Stand tall and suck in that gut, Canada. The neighbours are watching.

Our free-trade agreement with the United States has evolved over the years and some say for the better. Americans used to know Canada as the exporter of hockey players, oil sands and Roots apparel. Now, it's cop shows.

The newest addition is Rookie Blue (Global, ABC, 9 p.m.), which was filmed on the mean - but pretty darn clean - streets of Toronto. Once again, we're ready for our close-up.

And is it coincidence that the latest Canadian-made crime drama premieres on American network television on the eve of the gathering of Barack Obama and other world leaders in Toronto for the G20 Summit? Probably, though it's bound to make some U.S. viewers sleep a little sounder.

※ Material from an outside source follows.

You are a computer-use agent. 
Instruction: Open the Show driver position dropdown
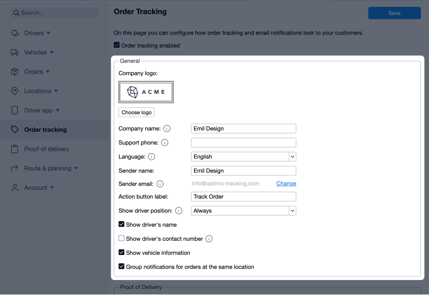[243, 211]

Launching Wednesday night, Rookie Blue attempts to expand upon the informal TV-export arrangement established in the mid-eighties with Night Heat, which was shot in Toronto and aired on CTV and CBS, as did Due South in the nineties. To this day, some Americans may still believe Paul Gross was a real Mountie.

The more recent, and much better, filmed-in-Toronto crime drama has been CTV's Flashpoint, currently performing respectably for CBS on Friday nights. The first season of The Bridge - yes, it was filmed in Toronto - has already aired on CTV and joins the CBS lineup next month.

But Rookie Blue comes from another place and shoots for a different audience. Whereas other current Canadian crime dramas boast imposing male cop role models - Flashpoint's Hugh Dillon and The Bridge's Aaron Douglas being the prime examples - Rookie Blue is more for the ladies.

Even during its conceptual stage, the show was labelled as Grey's Anatomy with rookie cops, which presumably explains why the show was put into the vacant Grey's time slot for a summer test run.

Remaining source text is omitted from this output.